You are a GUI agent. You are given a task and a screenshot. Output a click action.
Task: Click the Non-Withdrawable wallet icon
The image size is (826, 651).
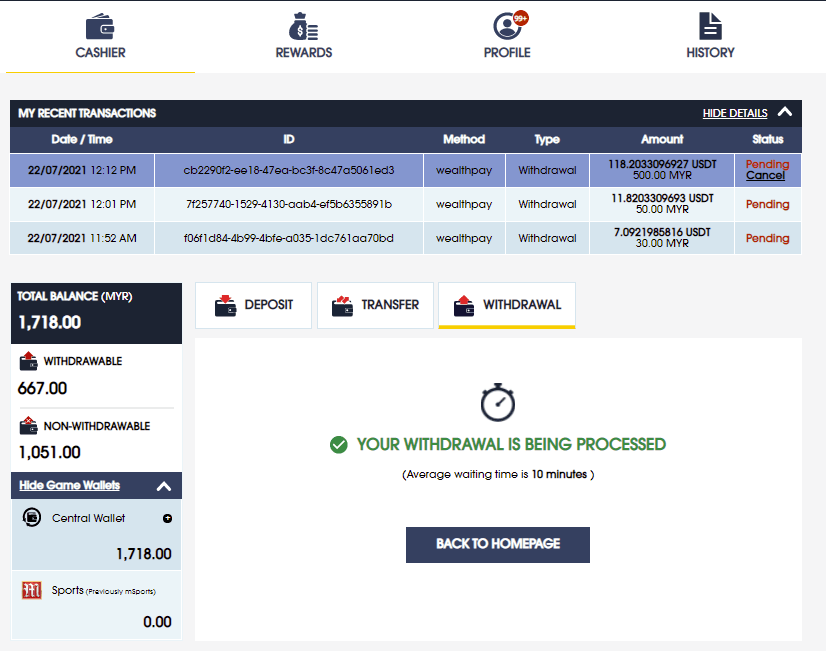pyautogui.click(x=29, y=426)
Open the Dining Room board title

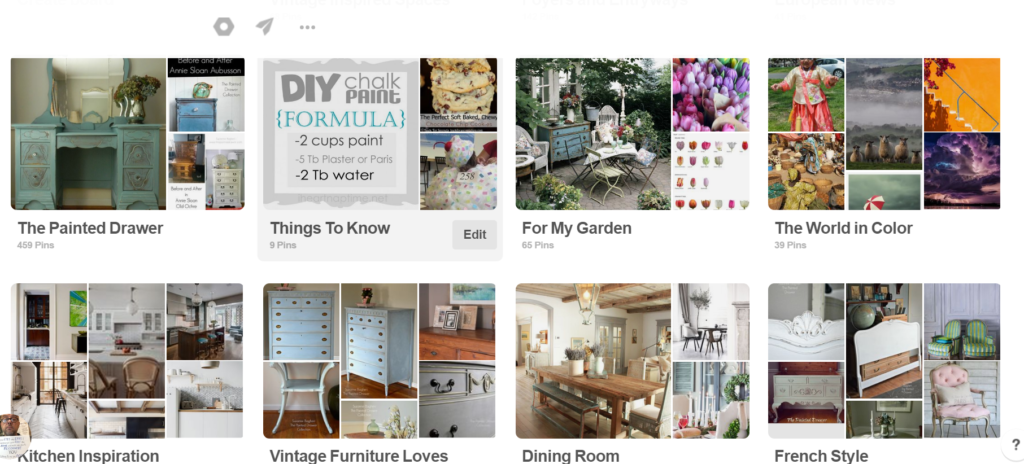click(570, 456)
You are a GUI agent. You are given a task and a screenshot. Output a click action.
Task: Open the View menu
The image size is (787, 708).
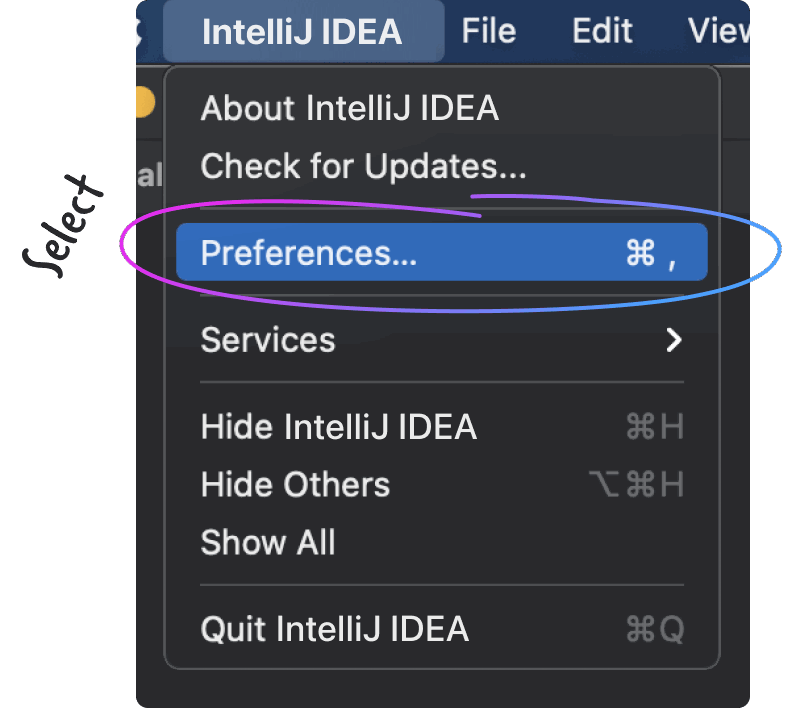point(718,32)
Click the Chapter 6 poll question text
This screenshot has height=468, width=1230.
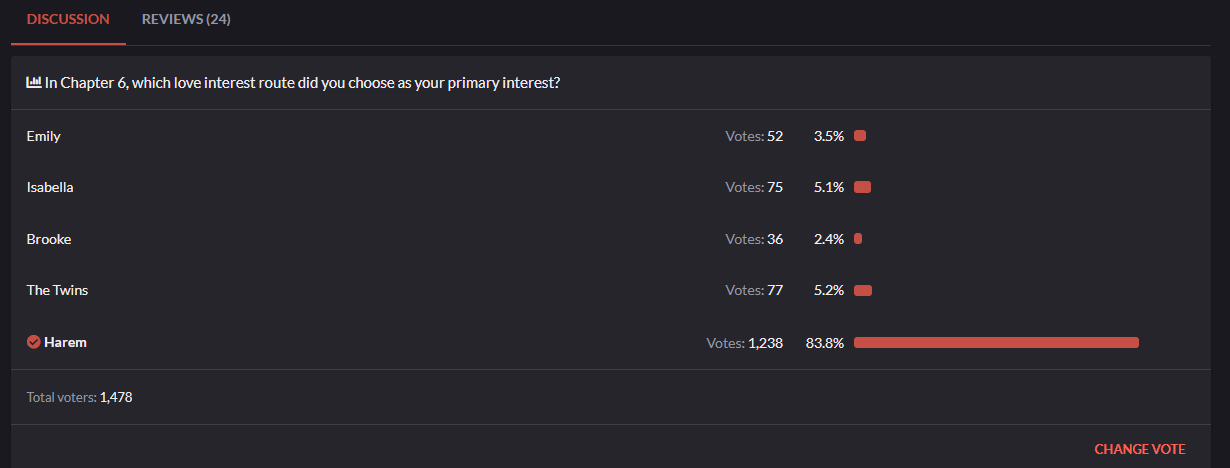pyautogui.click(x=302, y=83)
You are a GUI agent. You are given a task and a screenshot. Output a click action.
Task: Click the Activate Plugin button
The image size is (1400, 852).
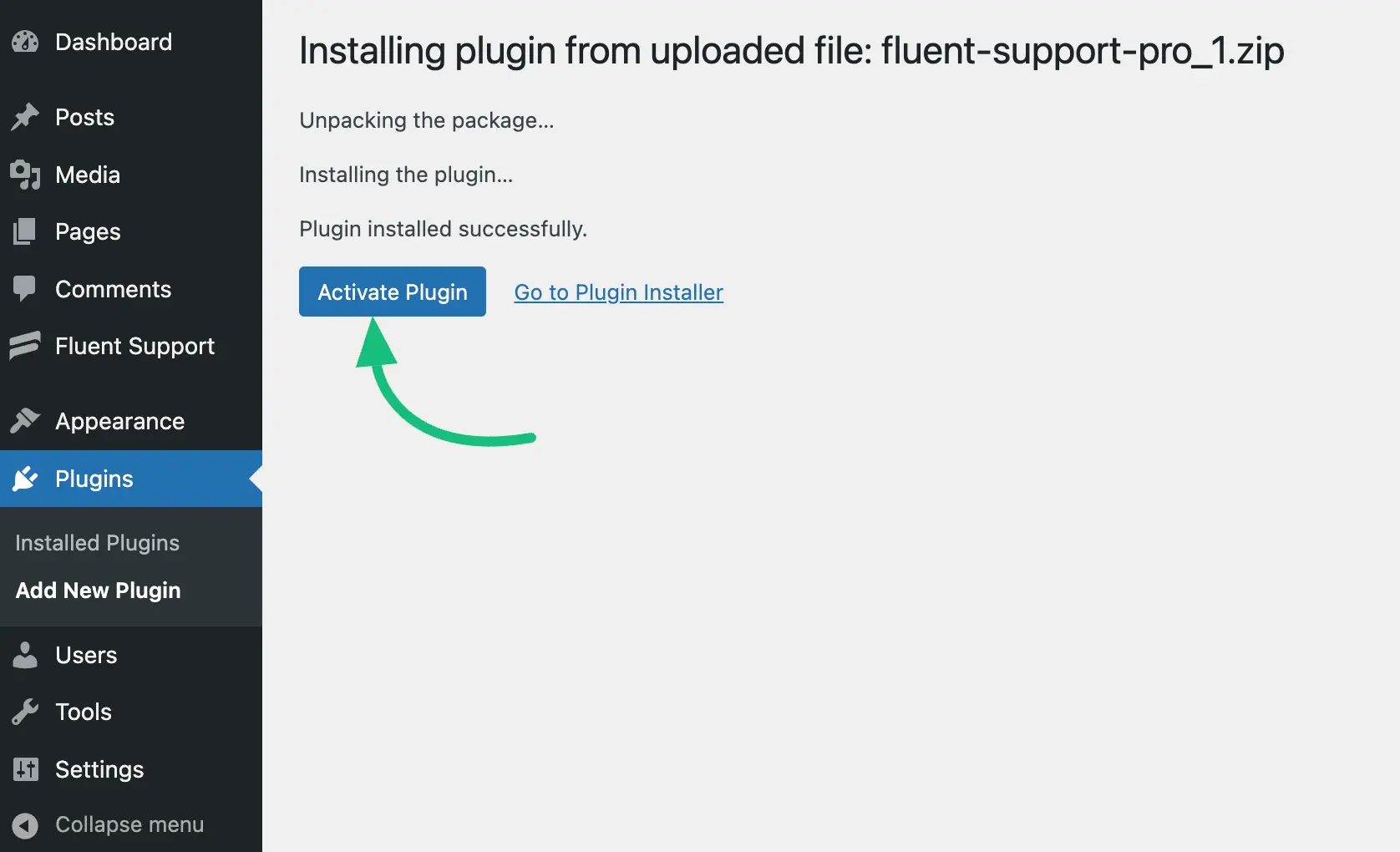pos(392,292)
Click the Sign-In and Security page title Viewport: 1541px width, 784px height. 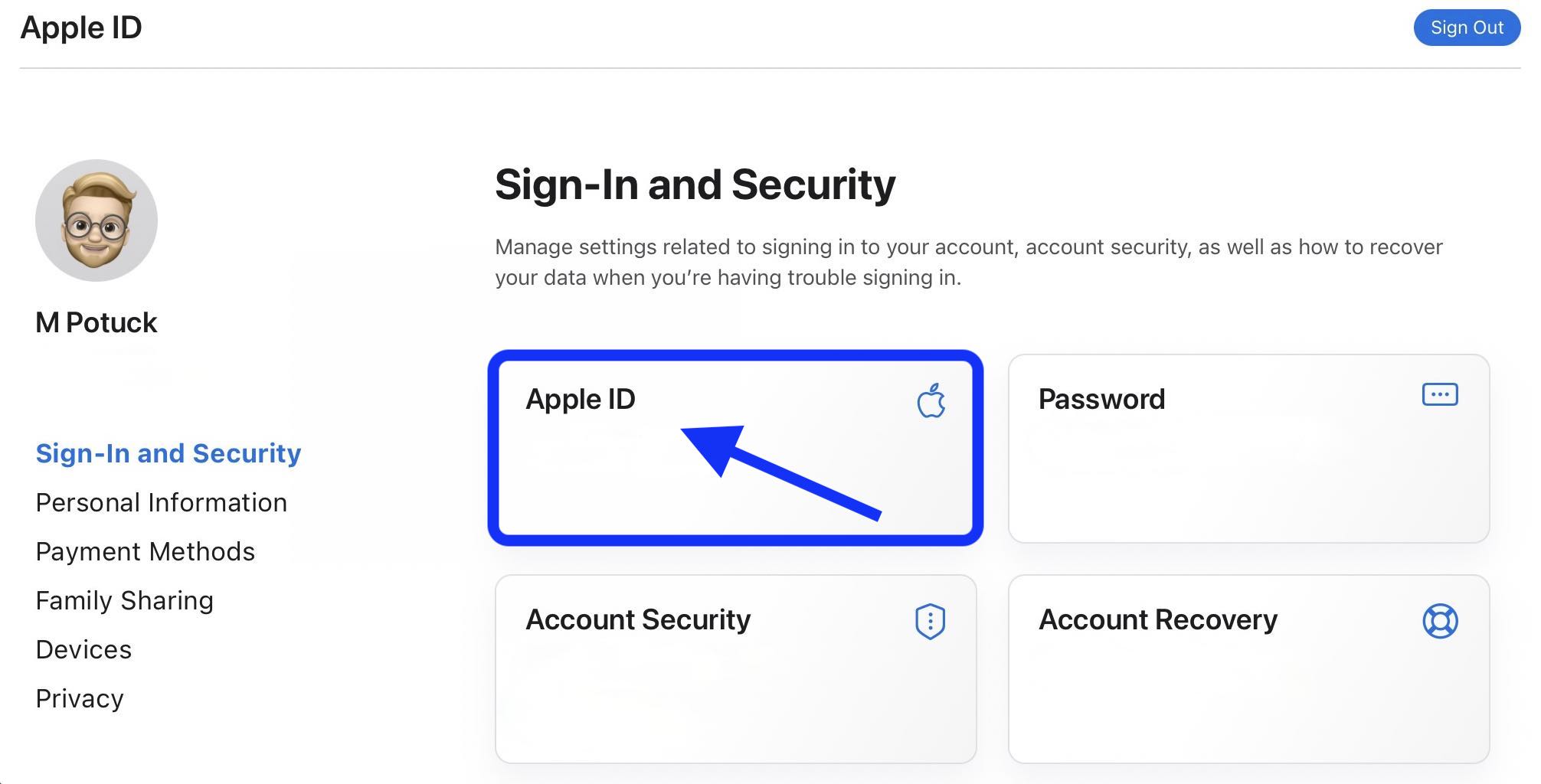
####################
REQUIRED WORK
Take the material above from the line containing "The image size is (826, 651)." up to and including the line containing "Task: Click the Activate Plugin button" and retype it exactly, without any pictures.

ANSWER TO THIS TASK
The image size is (826, 651).
pyautogui.click(x=29, y=426)
Open the Dining Room board title

click(570, 456)
You are a GUI agent. You are given a task and a screenshot. Output a click action.
Task: Open the View menu
The image size is (787, 708).
point(718,32)
Click the Chapter 6 poll question text
This screenshot has height=468, width=1230.
pyautogui.click(x=302, y=83)
You are a GUI agent. You are given a task and a screenshot. Output a click action.
Task: Click the Activate Plugin button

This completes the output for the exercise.